Government behaviour
This research area looks at how governments make different types of decisions. At the moment, it only shows my work on how democratic institutions use vote trading. However, I am also working in understanding how democratic governments influence media and vice versa. These works will be published here soon.
Quantifying vote trading through network reciprocity
Published on: 2016Our aim with this paper was to create the first method to estimate vote trading in congresses using roll call data. We develop a network approach and succeed at providing the first large-scale estimates of vote trading and validating our results with previous micro-level studies.
Media coverage shifts and policy overreactions
Published on: 2026There have been two competing schools of thoughts about how governments process information: serial and parallel processing. Serial processing implies that governments suffer from information-processing bottlenecks, and that may lead to erroneous decision-making.
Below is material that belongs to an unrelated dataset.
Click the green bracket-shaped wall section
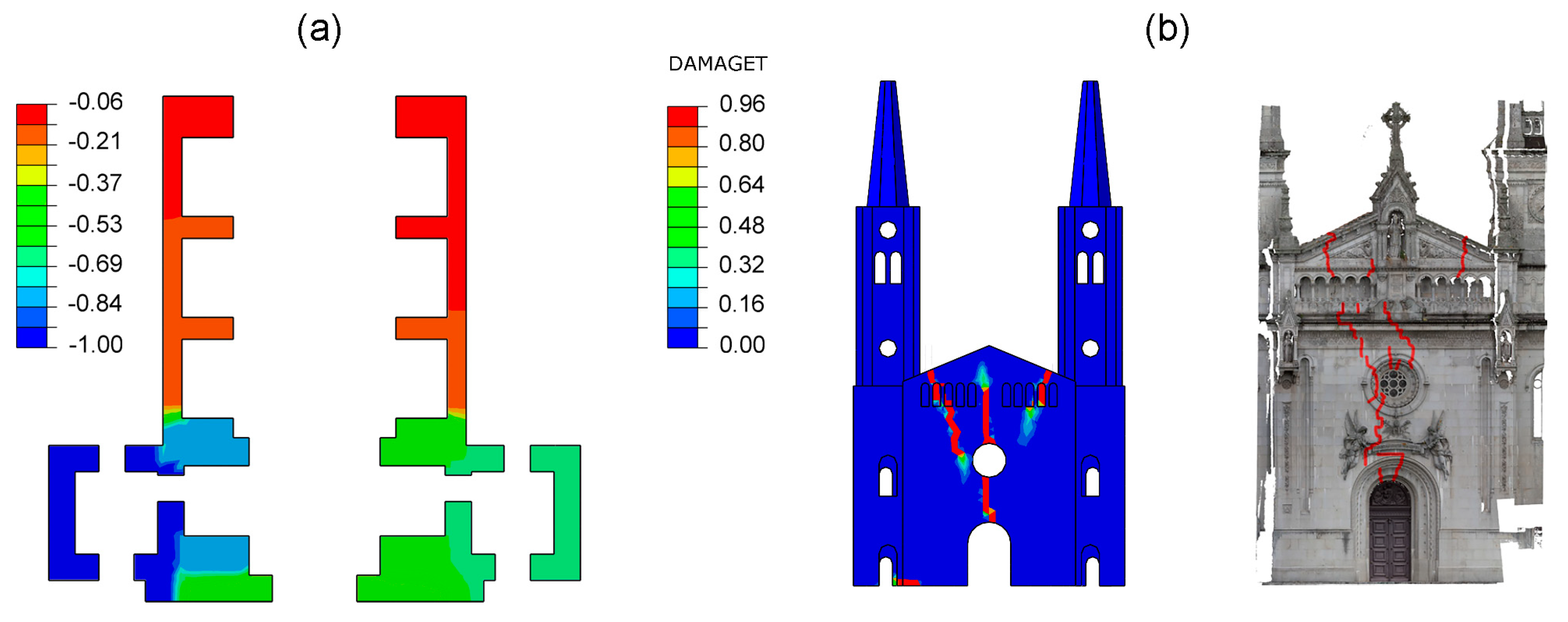 [x=567, y=512]
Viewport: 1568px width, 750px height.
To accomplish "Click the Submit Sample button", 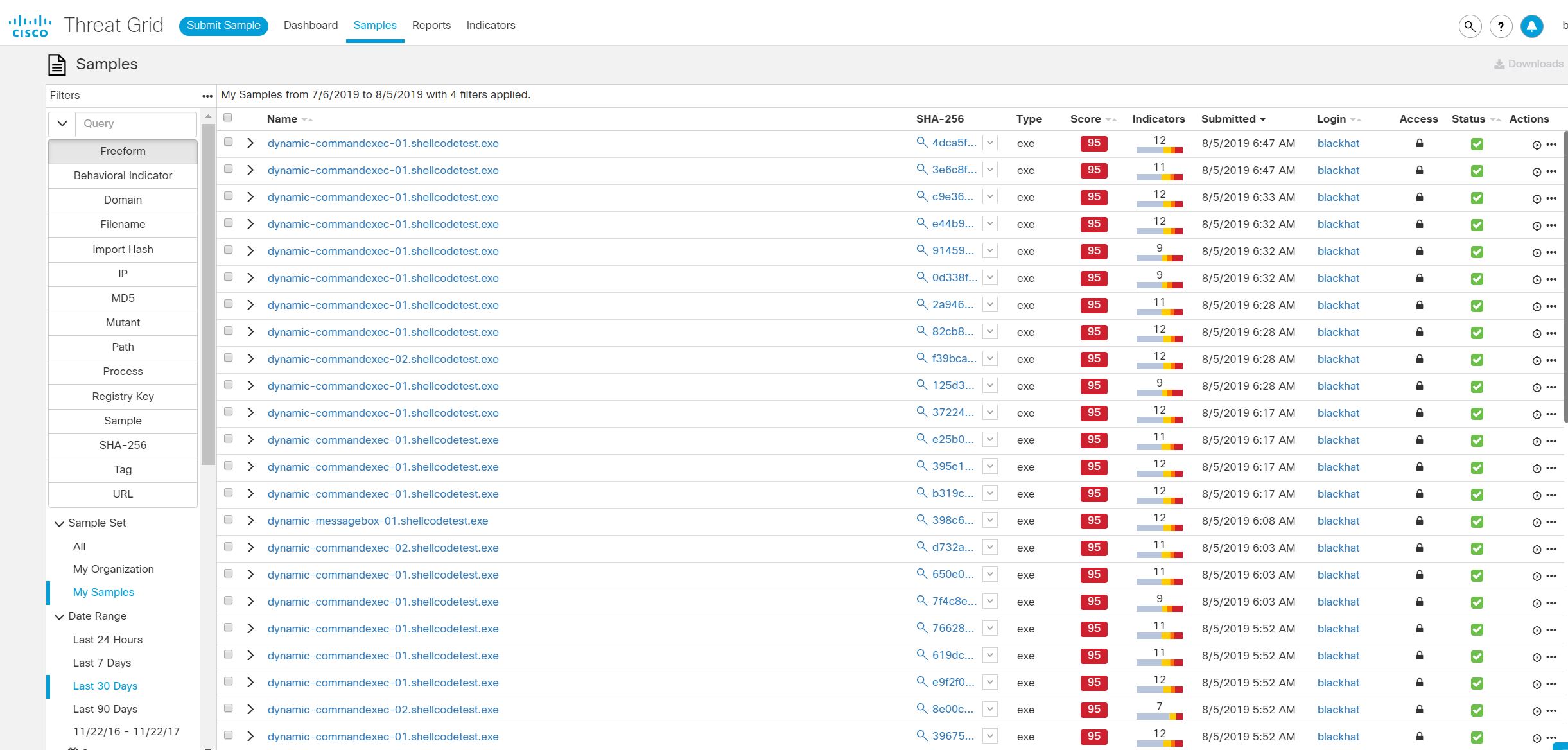I will pos(223,26).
While much theory has been written in both schools of thought, no empirical test comparing them exists. In this paper, we collect extensive newspaper and government expenditure data to formally test both hypotheses. What is nice about this work is that we identified a natural experiment in Mexico where two consecutive earthquakes were geographically distant, produced roughly the same human and economic losses, but received differentiated media coverage. Under this setting, we show that the Mexican government overreacted in its expenditure decisions, favourably biasing the victims that received more media coverage.
Paying the piper
Published on: 2026In many countries around the world, governments cannot exercise outright censorship, so they need to resort to more subtle or sophisticated instruments to try to influence the media. We use sentiment analysis to measure the tone of opinion columns in all major Mexican newspapers and develop a method to measure how much the federal government influences such tone through its expenditure in publicity. The evidence is clear: more expenditure is associated with a favourable tone towards the government and a harsher tone towards the opposition. Furthermore, we validate our quantitative findings with qualitative evidence from a case study for which we also have extensive data on opinion tone and government spending.